Sorry for the bootleg photos on this post! Typically I style and shoot with my DSLR, but I shared these for the purpose of Instagram Stories and received an overwhelming amount of DMs requesting that I add these recipes to my blog! So here we are, I am sharing three easy and healthy Trader Joe’s recipe ideas, each of which works well for lunch or dinner. If I miss any details please let me know in the comments below and I will answer any questions! Happy cooking!



With living in NYC it is more difficult to find fresh crab meat, so I have been using (and loving) Trader Joe’s Wild Caught Crab Meat which you can find in their freezer section.


  • 1 Box Trader Joe’s Wild Caught Crab Meat
  • 1/4C Mayo
  • 1/2 Beaten Egg
  • 1/2T Dijon Mustard
  • 1/2T Worcestershire Sauce
  • 1/4T Hot Sauce
  • Breadcrumbs (about 1/4C) or about 10-12 crushed saltines
  • 1T Old Bay
  • 1/8T Olive Oil
  • Lemon Wedge

In a small bowl whisk together the mayo, egg, mustard, Worcestershire, Old Bay and hot sauce. In a medium bowl toss together the crab meat and breadcrumbs. Fold in mayo mixture. Cover and pop in the fridge for an hour. Scoop the crabmeat into packed patties (4). Heat oil in skillet and cook until golden brown (about 3 minutes per side).

I serve with a side of asparagus (seasoned with coconut oil and lemon pepper) and roasted tri-color carrots (seasoned with thyme, rosemary and salt). Preheat over to 425 and roast asparagus for about 15minutes then pull out and keep carrots in for 20-25minutes or until tender.


Shrimp tacos

I’m a big big fan of the Siete tortilla wraps— I have always loved their chips and recently discovered the wraps. Two wraps have 130 calories, 3g of fat and 24g of carbs. All their products are grain free (I found these ones at Whole Foods).


  • Tortillas
  • Shrimp – defrosted (I only buy wild, Trader Joe’s has a great frozen wild option as well as Whole Foods. Make sure the only ingredient is the shrimp).
  • Chili Lime Season – from Trader Joe’s
  • 1/4 Avocado
  • Bell Pepper – thinly cut (I used 1/4 for this serving size)
  • Onion – thinly cut (I used about 1/8 of an onion)
  • Black Beans – rinsed (I used about 1/4C)
  • Hot Sauce – to taste (I LOVE Cholula)
  • 1T Coconut Oil
  • 1T Minced Garlic
  • Lime

In a pan add your coconut oil and once it warms up a bit add in your garlic. When the garlic browns toss in your onions and peppers. Sauté for a few minutes until tender and then add in your black beans and a sprinkle of the chili lime seasoning. Remove from pan once cooked through and set aside in a bowl. I then toss in my tortillas one at a time (don’t clean the pan, I like the grit on the tortilla) and cook 45 seconds – 1 minute on each side until a little brown and then set aside. Add a little more coconut oil if need be and add your shrimp. Coat with chili lime seasoning, cook for 1 minute, flip and repeat. Once that is complete it is time to build your taco! Add all the ingredients and top with avocado and lime.


veggie potstickers

Another favorite from Trader Joe’s, their vegetable pot stickers! They also have a pork and chicken option if that is more up your alley.

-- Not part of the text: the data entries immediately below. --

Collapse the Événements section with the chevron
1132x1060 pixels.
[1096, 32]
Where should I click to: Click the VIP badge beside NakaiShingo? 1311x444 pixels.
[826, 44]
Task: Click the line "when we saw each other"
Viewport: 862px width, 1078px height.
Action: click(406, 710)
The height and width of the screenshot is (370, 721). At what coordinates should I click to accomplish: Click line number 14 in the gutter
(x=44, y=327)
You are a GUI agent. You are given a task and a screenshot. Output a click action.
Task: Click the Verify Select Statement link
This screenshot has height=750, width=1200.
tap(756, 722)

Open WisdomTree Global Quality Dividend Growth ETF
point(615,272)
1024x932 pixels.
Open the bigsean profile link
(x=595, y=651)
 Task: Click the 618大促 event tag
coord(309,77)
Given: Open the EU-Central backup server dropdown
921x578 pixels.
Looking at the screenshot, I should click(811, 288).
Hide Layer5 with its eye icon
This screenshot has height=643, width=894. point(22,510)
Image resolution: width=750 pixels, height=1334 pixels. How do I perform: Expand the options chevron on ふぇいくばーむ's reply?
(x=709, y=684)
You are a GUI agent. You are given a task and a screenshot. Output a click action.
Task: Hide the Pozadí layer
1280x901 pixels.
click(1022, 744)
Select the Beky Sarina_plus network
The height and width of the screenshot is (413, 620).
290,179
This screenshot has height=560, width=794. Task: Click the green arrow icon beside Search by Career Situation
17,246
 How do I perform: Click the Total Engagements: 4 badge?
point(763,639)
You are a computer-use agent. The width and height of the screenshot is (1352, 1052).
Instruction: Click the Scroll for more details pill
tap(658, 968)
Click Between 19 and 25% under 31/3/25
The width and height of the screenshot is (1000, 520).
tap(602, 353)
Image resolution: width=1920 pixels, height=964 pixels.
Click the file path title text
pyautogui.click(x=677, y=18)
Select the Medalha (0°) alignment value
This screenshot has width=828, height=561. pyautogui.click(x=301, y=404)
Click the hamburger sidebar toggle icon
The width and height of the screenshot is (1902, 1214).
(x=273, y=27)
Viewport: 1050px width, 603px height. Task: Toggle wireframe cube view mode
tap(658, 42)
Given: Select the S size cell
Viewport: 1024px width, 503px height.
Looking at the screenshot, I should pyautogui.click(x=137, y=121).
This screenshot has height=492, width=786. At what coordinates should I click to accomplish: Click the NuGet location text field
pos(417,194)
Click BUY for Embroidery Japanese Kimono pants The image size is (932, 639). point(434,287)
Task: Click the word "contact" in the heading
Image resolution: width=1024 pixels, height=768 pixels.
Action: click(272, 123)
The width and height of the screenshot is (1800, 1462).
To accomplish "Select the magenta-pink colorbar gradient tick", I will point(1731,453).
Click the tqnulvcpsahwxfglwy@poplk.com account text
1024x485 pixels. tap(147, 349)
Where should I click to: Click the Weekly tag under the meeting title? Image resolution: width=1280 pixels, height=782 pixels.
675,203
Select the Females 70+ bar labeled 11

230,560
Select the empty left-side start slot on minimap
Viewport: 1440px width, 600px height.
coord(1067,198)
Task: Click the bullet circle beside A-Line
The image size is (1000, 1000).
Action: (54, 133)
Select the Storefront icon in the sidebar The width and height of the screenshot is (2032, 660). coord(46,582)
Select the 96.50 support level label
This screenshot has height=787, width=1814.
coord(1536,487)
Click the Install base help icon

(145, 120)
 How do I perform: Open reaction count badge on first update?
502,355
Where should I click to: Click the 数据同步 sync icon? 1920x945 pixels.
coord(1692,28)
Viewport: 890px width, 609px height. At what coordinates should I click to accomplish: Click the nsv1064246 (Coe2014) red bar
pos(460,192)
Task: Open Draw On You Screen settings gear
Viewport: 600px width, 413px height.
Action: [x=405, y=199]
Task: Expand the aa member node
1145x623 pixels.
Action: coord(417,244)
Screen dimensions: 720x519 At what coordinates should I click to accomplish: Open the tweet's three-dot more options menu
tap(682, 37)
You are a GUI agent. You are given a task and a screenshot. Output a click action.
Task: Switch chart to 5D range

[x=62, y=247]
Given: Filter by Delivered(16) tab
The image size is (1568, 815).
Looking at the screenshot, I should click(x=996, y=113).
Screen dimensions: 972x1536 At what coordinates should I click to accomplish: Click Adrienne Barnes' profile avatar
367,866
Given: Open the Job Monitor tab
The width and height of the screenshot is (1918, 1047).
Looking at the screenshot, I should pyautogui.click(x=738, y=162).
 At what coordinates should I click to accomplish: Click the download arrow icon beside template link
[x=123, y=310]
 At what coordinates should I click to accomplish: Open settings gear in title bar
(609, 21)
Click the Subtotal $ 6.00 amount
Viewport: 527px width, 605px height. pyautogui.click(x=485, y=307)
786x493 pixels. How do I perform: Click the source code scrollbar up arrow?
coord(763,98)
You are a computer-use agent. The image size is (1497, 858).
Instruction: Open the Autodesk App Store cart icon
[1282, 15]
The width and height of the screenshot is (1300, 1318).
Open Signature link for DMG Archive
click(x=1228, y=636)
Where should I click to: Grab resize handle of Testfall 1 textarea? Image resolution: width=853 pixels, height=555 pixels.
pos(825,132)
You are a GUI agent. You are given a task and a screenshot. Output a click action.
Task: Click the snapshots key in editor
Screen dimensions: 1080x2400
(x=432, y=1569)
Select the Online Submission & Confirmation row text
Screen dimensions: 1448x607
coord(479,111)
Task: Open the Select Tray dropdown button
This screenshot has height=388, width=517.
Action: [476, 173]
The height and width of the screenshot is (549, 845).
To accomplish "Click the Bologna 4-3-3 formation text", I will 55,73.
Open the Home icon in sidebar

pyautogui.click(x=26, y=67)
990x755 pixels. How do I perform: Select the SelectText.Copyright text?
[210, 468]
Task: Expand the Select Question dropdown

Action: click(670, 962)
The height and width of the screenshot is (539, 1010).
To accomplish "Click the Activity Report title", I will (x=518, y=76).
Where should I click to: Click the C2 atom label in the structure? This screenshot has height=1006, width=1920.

  • Trader Joe’s Vegetable Pot Stickers – frozen section
  • Soyaki – also found at Trader Joe’s
  • Sesame Seeds
  • Broccoli
  • Zucchini
  • Portobello Mushrooms
  • Onion
  • Coconut Oil
  • 1T Thyme
  • 1/2T Onion Powder
  • 1/2T Garlic Powder
  • 1T Rosemary
  • Pink Himalayan Sea Salt

First you want to preheat your oven to 425. While that is preheating, chop the broccoli, mushrooms and zucchini and I like to toss all those into a gallon ziplock bag. Add 1-2 tablespoons of coconut oil, thyme, onion powder, garlic powder and rosemary to the bag, seal and shake. Then place all the ingredients in the bag onto your baking sheet and top with a sprinkle of sea salt. Roast for 20-25 minutes – make sure to toss halfway through.

While those veggies are roasting, add a little coconut oil to a pan and sauté your onion. As this is happening, bring a pot of water to a boil, then add in your potstickers. Only cook them for about a minute or until they start to float. Then transfer to the same pan that the onions are in. You will now brown and finish cooking the potstickers about a minute on each side.

Once that is finished, add your veggies to a bowl, place the pot stickers on top and sprinkle with sesame seeds. I like to keep my Soyaki sauce on the side so it doesn’t overwhelm the flavors in the bowl.